Excerpt from a dataset:
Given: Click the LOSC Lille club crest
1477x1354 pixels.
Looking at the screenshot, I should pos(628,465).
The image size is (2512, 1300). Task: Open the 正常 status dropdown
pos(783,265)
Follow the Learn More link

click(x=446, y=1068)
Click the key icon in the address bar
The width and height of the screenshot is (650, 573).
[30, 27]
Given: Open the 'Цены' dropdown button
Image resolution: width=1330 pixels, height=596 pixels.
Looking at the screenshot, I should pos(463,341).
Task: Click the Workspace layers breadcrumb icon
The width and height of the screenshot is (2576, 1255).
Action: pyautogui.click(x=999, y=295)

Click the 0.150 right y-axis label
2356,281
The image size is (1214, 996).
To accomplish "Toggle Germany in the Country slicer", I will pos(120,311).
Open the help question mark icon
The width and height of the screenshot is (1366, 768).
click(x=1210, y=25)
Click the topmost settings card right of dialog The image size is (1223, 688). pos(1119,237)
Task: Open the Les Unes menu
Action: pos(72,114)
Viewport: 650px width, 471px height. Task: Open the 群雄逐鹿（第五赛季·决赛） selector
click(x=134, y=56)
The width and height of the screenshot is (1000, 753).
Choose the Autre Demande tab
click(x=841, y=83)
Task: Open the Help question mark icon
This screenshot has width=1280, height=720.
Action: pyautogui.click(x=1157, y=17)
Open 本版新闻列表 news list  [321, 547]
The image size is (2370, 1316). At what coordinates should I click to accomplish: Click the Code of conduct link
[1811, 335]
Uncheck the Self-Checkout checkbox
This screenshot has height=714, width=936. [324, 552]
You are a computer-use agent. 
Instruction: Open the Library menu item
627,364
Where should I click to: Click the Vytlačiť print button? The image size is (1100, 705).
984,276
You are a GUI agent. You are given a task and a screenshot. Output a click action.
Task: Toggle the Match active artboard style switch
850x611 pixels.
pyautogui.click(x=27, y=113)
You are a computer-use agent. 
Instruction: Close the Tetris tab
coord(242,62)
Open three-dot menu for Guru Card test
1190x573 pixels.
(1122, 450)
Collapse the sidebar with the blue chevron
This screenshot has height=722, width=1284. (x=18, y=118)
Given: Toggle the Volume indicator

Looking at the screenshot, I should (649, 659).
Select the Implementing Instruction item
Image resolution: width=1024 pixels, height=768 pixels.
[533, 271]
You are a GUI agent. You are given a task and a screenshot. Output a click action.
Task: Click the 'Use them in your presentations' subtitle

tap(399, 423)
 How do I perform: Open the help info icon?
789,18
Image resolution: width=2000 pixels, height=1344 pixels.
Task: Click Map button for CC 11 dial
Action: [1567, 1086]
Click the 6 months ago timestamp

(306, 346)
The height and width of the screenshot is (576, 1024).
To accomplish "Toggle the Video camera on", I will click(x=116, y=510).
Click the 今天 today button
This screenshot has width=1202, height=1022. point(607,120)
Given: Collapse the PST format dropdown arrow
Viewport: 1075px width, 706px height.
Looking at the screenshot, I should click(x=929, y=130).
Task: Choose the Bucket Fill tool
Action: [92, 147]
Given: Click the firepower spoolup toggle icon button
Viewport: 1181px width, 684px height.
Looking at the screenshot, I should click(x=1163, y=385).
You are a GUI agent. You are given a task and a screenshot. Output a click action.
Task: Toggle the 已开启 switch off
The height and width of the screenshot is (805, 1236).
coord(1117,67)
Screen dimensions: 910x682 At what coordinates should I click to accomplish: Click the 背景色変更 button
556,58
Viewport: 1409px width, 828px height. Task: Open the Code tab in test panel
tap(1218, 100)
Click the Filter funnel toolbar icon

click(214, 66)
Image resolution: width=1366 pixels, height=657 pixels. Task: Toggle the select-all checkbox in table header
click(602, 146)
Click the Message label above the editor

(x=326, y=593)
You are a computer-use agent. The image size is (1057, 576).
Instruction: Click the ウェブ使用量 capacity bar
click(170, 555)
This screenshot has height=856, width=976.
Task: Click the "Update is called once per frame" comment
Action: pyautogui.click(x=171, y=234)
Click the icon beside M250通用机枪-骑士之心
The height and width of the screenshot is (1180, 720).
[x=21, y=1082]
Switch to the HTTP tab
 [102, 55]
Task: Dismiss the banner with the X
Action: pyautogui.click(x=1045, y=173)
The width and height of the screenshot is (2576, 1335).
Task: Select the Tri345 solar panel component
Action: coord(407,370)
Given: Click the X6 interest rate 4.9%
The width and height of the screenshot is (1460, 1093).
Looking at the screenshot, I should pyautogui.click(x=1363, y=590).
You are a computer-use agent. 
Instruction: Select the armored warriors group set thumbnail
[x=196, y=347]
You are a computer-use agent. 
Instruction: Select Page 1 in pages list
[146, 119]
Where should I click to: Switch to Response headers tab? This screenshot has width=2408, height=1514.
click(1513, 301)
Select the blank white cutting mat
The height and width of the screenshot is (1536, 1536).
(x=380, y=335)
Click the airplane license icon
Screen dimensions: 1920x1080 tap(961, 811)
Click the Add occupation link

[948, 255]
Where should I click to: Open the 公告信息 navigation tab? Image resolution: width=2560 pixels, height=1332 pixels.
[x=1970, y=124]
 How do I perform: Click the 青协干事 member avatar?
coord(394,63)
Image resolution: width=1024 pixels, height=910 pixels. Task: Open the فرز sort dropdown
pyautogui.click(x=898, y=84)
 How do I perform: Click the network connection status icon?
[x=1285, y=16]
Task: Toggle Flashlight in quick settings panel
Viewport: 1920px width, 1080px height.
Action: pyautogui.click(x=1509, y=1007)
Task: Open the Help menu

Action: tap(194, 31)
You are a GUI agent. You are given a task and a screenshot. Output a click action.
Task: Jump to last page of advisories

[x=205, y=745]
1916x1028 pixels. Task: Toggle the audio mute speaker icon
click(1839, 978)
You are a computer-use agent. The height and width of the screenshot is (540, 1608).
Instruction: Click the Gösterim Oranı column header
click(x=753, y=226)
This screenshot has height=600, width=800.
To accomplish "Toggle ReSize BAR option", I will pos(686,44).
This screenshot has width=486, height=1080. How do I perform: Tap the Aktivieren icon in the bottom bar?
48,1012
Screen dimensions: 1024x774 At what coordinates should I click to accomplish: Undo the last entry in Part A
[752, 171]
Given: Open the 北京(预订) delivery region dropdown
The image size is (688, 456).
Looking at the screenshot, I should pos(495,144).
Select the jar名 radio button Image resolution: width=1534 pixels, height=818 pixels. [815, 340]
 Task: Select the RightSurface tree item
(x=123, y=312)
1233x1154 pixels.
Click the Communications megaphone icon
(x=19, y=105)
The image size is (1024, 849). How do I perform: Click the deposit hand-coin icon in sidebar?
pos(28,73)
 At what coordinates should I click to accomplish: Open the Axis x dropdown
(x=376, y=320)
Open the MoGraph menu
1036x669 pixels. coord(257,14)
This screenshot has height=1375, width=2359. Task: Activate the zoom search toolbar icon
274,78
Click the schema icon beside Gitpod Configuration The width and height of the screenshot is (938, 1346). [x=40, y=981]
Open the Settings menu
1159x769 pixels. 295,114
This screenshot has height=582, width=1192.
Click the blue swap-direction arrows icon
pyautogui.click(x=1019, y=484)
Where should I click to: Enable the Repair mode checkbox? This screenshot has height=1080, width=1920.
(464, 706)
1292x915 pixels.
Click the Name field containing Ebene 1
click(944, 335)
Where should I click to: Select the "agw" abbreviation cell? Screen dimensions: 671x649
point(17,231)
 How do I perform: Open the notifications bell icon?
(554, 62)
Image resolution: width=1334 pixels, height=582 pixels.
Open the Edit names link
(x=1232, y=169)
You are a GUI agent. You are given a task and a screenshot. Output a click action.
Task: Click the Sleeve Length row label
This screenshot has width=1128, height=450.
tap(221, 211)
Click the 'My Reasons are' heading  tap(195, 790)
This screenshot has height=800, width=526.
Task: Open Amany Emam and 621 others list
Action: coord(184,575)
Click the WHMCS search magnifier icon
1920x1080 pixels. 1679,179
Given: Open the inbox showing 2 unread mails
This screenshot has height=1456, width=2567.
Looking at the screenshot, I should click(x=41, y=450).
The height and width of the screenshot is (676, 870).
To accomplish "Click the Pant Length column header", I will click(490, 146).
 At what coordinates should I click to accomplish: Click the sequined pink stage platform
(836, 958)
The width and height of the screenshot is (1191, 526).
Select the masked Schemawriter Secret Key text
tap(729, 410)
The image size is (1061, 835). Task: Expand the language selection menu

- **PROBLEM DETAILS**
Convert the data above, from its first line through the line containing "[1811, 335]", into a Markdown table with the columns Row and Line, leaving out blank lines.

- **FULL OUTPUT**
| Row | Line |
|---|---|
| 1 | Given: Click the LOSC Lille club crest |
| 2 | 1477x1354 pixels. |
| 3 | Looking at the screenshot, I should pos(628,465). |
| 4 | The image size is (2512, 1300). Task: Open the 正常 status dropdown |
| 5 | pos(783,265) |
| 6 | Follow the Learn More link |
| 7 | click(x=446, y=1068) |
| 8 | Click the key icon in the address bar |
| 9 | The width and height of the screenshot is (650, 573). |
| 10 | [30, 27] |
| 11 | Given: Open the 'Цены' dropdown button |
| 12 | Image resolution: width=1330 pixels, height=596 pixels. |
| 13 | Looking at the screenshot, I should pos(463,341). |
| 14 | Task: Click the Workspace layers breadcrumb icon |
| 15 | The width and height of the screenshot is (2576, 1255). |
| 16 | Action: pyautogui.click(x=999, y=295) |
| 17 | Click the 0.150 right y-axis label |
| 18 | 2356,281 |
| 19 | The image size is (1214, 996). |
| 20 | To accomplish "Toggle Germany in the Country slicer", I will pos(120,311). |
| 21 | Open the help question mark icon |
| 22 | The width and height of the screenshot is (1366, 768). |
| 23 | click(x=1210, y=25) |
| 24 | Click the topmost settings card right of dialog The image size is (1223, 688). pos(1119,237) |
| 25 | Task: Open the Les Unes menu |
| 26 | Action: pos(72,114) |
| 27 | Viewport: 650px width, 471px height. Task: Open the 群雄逐鹿（第五赛季·决赛） selector |
| 28 | click(x=134, y=56) |
| 29 | The width and height of the screenshot is (1000, 753). |
| 30 | Choose the Autre Demande tab |
| 31 | click(x=841, y=83) |
| 32 | Task: Open the Help question mark icon |
| 33 | This screenshot has width=1280, height=720. |
| 34 | Action: pyautogui.click(x=1157, y=17) |
| 35 | Open 本版新闻列表 news list  [321, 547] |
| 36 | The image size is (2370, 1316). At what coordinates should I click to accomplish: Click the Code of conduct link |
| 37 | [1811, 335] |